By contrast, other American sports are too orchestrated, too protected to give us this same world view. Soccer isn't the controlled entertainment of basketball, in familiar arenas that are never too far from home. In other sports there is no Azteca, no exposure on a hostile field. Our soccer players have to move from their comfortable spaces and face the reality of the entire world. It’s not easy. We don’t give them enough credit because they are compensated to do it, but it can’t be a simple thing.

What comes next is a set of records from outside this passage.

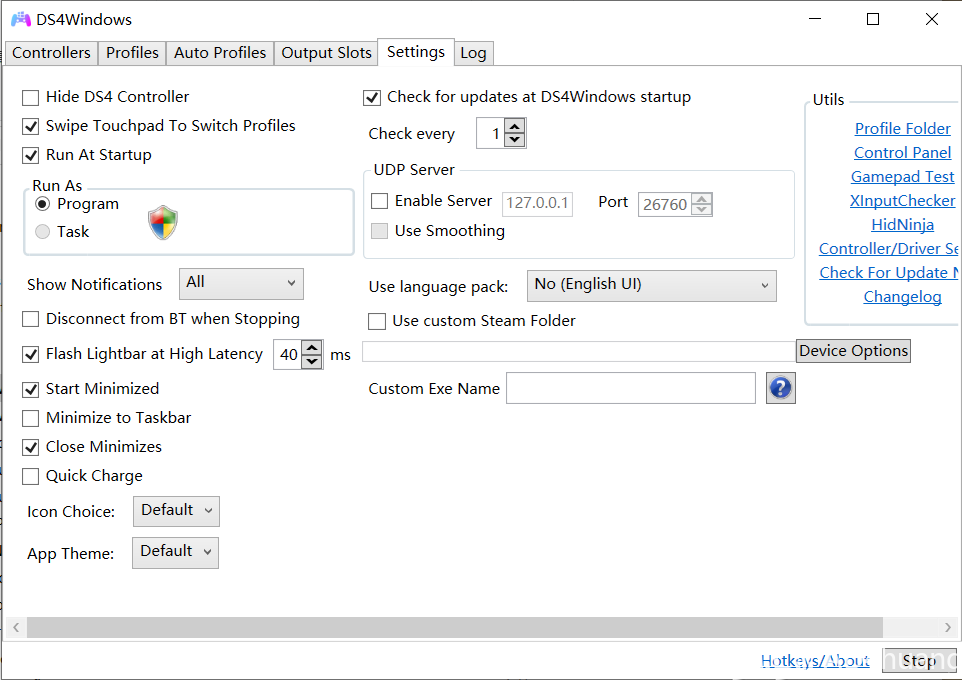This screenshot has height=680, width=962.
Task: Open the Gamepad Test link
Action: coord(902,177)
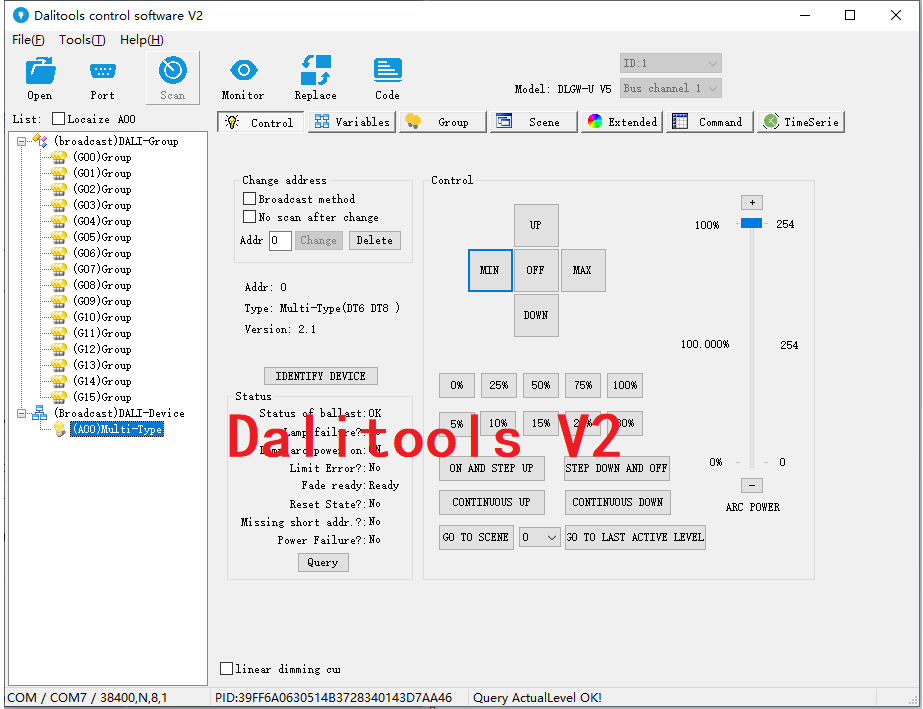Open the Tools menu
The height and width of the screenshot is (709, 923).
point(81,40)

I stared far too long at the pundits on TV and at twitter to get a sense of how everyone was feeling. I knew yet I kept going. I finally fell asleep after midnight but I woke just an hour later, and the replays of the goals rolled through my head over and over. I was hoping I would wake from this double dream and be able to read that the U.S. was actually in the World Cup. But I knew this wasn’t the truth, even in my half sleep. And so for nearly 24 hours this sport whisked me around the world and challenged my comforts, amazed me and ended with what we all could only hope was a nightmare.
Why does it feel like there is so much lost when this is really so little? Can any other sport replicate what happened around the world last night? There are elements of these things in all sports. The beauty. The reality. The rich. The poor. The games decided by inches. But not with this scale. Not to these extremes. Not with this kind of painful randomness. I have watched my teams lose Superbowls and NBA finals but I cannot remember a night feeling so helpless, and then so awed by the sport that can make all this happen.